Task prompt: The answer is an exact repetition of every entry, with all images left out.

- - - - - - -

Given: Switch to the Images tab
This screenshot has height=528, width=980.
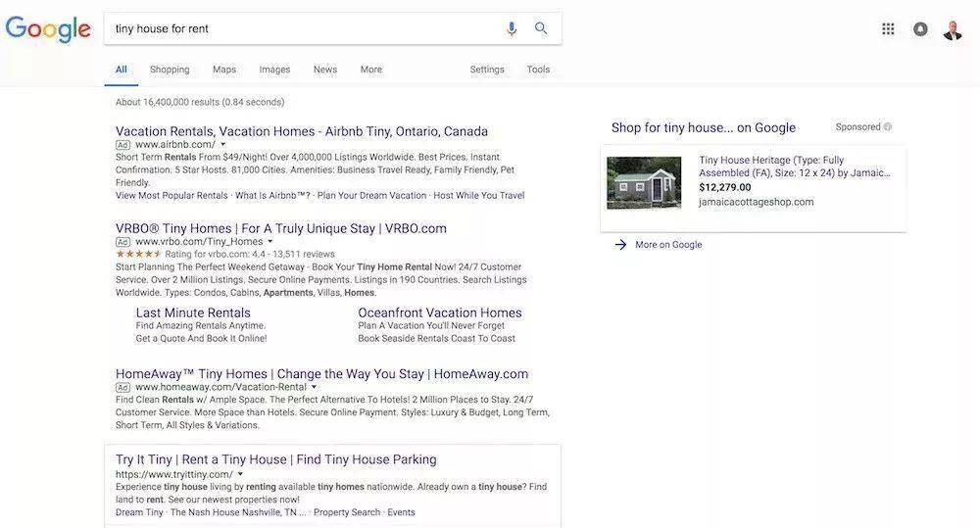Looking at the screenshot, I should point(274,70).
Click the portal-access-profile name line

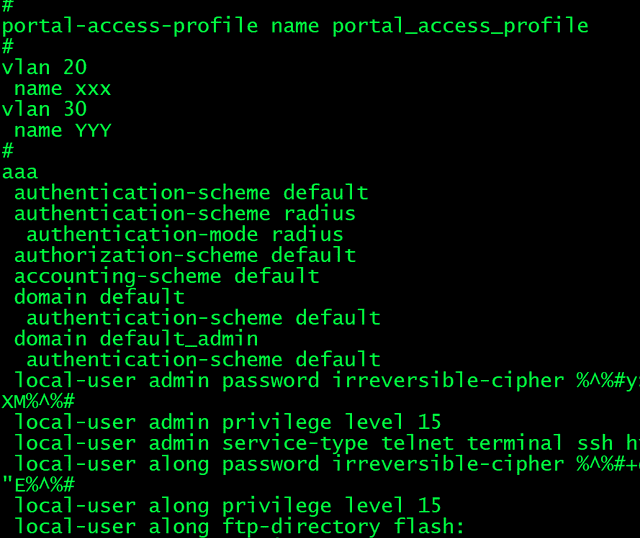point(295,26)
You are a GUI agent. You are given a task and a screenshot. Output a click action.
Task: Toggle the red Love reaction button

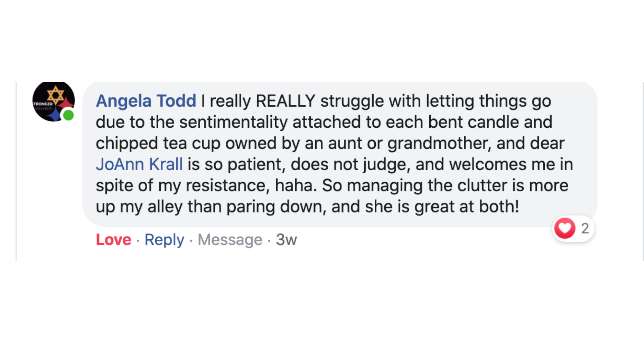113,240
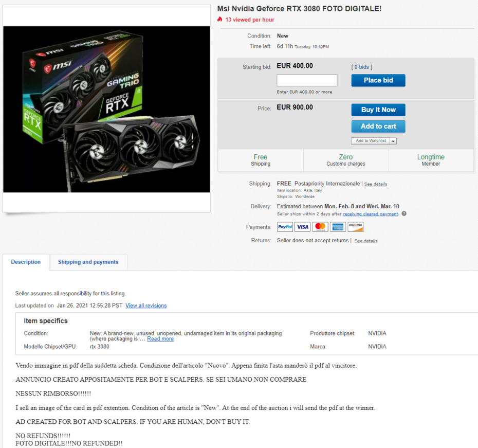
Task: Click the Discover card icon
Action: pos(356,227)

- - - - - - -

Task solution:
Given: Switch to the Images tab
This screenshot has height=528, width=980.
Looking at the screenshot, I should point(274,70).
Click the portal-access-profile name line

point(295,26)
You are a GUI agent. You are given a task and a screenshot. Output a click action.
Task: Toggle the red Love reaction button

113,240
Task: Click the Discover card icon
Action: pos(356,227)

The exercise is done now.